Forest fires are one of the major natural risk in the Mediterranean countries. In such areas, fires occur frequently and there is a need for supranational approaches that analyse wide scenarios of factors involved and global fire effects. It is impossible to control nature, but is possible to map forest fire risk zone and thereby minimise the frequency of fire. Fire risk must involve both ignition and spreading risk. It is necessary to be able to estimate the spread of fire starting in any stand of a forest, giving the burning conditions. Spreading of forest fire can impose a threat to the natural coverage of land and safety of population. Early detection of forest fires is essential in reduction of fire damage.
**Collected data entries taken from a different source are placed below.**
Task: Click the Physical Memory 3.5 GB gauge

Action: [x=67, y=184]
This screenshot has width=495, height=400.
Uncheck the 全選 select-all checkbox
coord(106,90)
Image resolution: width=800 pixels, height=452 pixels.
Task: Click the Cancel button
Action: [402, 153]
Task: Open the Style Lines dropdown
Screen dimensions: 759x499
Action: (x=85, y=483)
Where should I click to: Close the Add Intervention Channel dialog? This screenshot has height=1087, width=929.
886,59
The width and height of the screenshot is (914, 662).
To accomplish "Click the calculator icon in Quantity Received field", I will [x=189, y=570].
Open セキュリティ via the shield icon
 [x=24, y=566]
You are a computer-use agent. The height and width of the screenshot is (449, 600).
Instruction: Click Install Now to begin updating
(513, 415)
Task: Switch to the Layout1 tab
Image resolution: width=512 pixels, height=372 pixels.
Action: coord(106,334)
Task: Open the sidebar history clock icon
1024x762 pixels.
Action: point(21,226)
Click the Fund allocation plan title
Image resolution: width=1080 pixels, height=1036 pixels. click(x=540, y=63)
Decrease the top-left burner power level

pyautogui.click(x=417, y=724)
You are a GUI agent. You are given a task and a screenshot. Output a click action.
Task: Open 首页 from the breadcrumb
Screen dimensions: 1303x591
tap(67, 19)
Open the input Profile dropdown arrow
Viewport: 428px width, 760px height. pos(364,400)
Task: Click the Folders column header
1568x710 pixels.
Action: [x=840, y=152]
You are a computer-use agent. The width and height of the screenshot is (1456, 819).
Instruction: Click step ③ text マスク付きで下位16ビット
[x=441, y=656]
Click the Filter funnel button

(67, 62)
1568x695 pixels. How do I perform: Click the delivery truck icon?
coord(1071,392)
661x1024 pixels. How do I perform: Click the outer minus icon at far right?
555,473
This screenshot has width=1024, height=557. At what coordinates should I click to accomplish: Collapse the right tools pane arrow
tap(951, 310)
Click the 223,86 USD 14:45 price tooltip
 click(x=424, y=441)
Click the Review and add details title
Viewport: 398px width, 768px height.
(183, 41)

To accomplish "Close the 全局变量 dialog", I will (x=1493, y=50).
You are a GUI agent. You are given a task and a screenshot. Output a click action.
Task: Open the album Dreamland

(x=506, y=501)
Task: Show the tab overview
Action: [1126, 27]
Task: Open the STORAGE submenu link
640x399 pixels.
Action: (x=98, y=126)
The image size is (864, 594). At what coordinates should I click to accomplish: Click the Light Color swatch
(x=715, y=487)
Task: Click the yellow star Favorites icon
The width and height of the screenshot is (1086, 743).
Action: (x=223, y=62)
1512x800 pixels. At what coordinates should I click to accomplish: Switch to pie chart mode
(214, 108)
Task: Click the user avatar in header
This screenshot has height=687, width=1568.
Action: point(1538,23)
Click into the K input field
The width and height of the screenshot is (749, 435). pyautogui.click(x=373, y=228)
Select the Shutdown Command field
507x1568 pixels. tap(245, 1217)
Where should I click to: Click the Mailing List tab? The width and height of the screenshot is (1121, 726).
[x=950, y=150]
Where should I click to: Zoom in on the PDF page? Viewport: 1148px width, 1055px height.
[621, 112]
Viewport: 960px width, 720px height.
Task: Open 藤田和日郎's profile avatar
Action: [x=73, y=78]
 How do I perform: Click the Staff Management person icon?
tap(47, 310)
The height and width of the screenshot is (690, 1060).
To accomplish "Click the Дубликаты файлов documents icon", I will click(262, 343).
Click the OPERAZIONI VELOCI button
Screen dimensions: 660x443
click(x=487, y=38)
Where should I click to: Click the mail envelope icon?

Satellite data plays a vital role in identifying and mapping forest fire and in recording the frequency at which different vegetation types/zones are effected. A geographic information system (GIS) can be used effectively to combine different forest-fire causing factors for demanding the forest fire risk zone map. A risk model for fire spreading is set up for Gallipoli Peninsula as a pilot zone, because it continually faces a forest fire problem. It is based upon a combination of remote sensing and GIS data. In this study, the LANDSAT satellite images were used. In order to search the effects of the fire occurred in the region on the 25 July 1994, the satellite images both before the fire and after the fire were used. Parameters that effect the fire such as topography and vegetation with the other land use information including population, settlements, forest fire towers, fire stations, intervention places, the characteristics of the staff that will intervene and transportation were integrated within GIS. The shortest way of intervention during the disaster and the areas to be emptied were questioned. For these analyses ARCGIS software was used. Land use information were obtained from the satellite images in this study. In this phase the distinction of spices in the forest was determined using supervised classification. The lands that have priorities in case of fire were decided by combining the moisture of the land and slope classes that were determined by conventional approaches with the satellite images. The results of the analysis were shown by reports and graphics. The test region results should be applied all over Turkey.